HealthSeptember 27, 2016

Your alert management questions answered

Drug dosing errors account for nearly 40% of preventable medical errors in the U.S., and yet healthcare professionals routinely miss valuable dosing warnings from electronic health records (EHRs) due to the glut of irrelevant alerts that cause alert fatigue.

Author: David Kaelber, MD, PhD

EHR screening can help alert professionals to potentially inappropriate or contraindicated drug dosing choices, but in order to overcome alert fatigue and draw real value from relevant, targeted alerts, users need to dive into their data, analyze, and design the optimal decision support system.

That’s what Dr. David Kaelber, CMIO and Vice President of Health Informatics for the MetroHealth System in Cleveland, Ohio, did at his institution, to positive results.

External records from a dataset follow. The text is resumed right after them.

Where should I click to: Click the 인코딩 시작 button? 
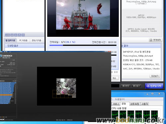coord(154,86)

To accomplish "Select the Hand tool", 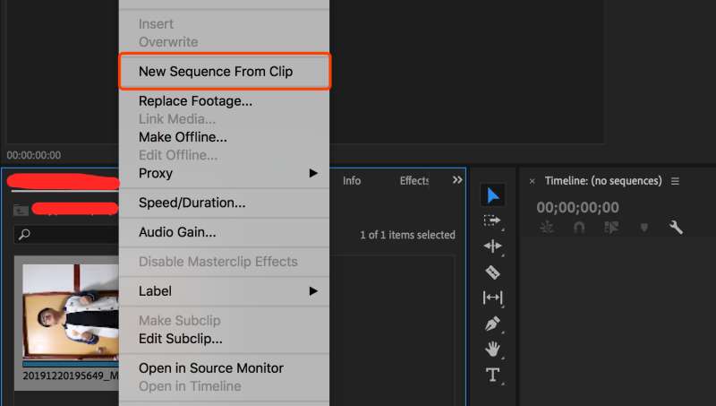I will (493, 349).
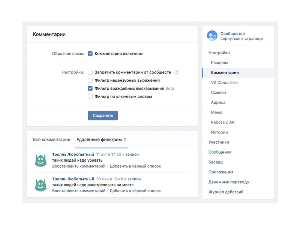Disable Фильтр враждебных высказываний checkbox
This screenshot has width=300, height=225.
(x=90, y=89)
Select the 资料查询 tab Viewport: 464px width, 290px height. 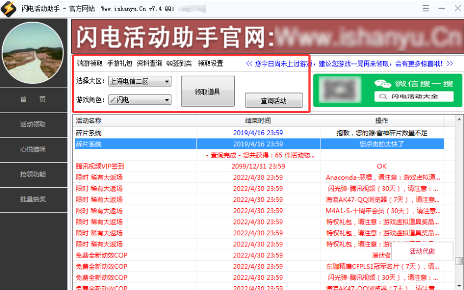[x=149, y=63]
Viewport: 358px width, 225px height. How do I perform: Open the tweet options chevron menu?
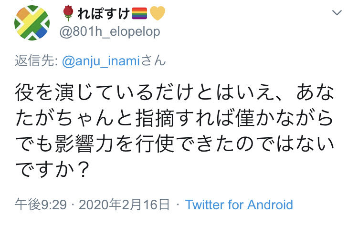pos(337,12)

He discussed his experience in the RxPerts Academy webinar “Optimizing Drug-Dose Checking to Minimize Alert Fatigue.”. Here, Kaelber answers some of your alert management questions:

Q: What are some of the types of clinical decision support that can be implemented to try and guide professionals’ decision making — consciously or even unconsciously?

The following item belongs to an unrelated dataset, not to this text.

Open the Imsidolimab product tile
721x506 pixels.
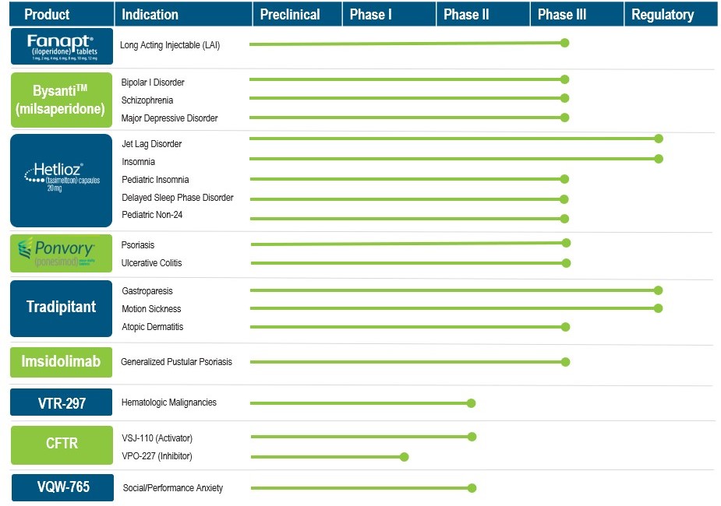pyautogui.click(x=62, y=362)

A: Some of the most effective methods include:

  • Limited choices — For example, only show formulary drugs, or only show routes of medication administration that are possible. And use picklists that don't allow somebody to choose or order other options, like drugs that doesn't make sense for a route. These can be baked into design and implementation of your electronic health record and a computerized physician order entry.
  • Action order — We know from studies in informatics that, all things being equal, the first item on a list will be disproportionately picked. So, be very strategic about what you put as that first option in a picklist.
  • Default configuration — How configurations and buttons are designed could affect what is selected or overridden. Make the right thing to do the easy thing to do. Think about different colors strategically. One of the things we've done in our system recently is color code alerts based on their importance, so a red alert is something that you really, really, really should pay attention to, whereas green or gray alerts probably do not have the same clinical impacts.
  • Passive vs. interruptive alerts — Passive alerts are real-time alerts that occur in the workflow but do not stop the workflow, whereas an interruptive alert is the classic pop-up alert where the provider literally cannot proceed until they address that alert. Think strategically about what is passive alert appropriate and what is interruptive alert appropriate.
  • Order validation alerts — These occur at the time of signing or approving an order. This is an example of the classic type of CPOE interruptive alert to catch potential errors at that last step.
  • Restricting medications — Most EHRs allow you to take a whole class of medications, often very high-risk medications, and restrict them so that can only be ordered by a specific group of people. You can designate some medications that have to be ordered by two people or “cosigned” before they can go through.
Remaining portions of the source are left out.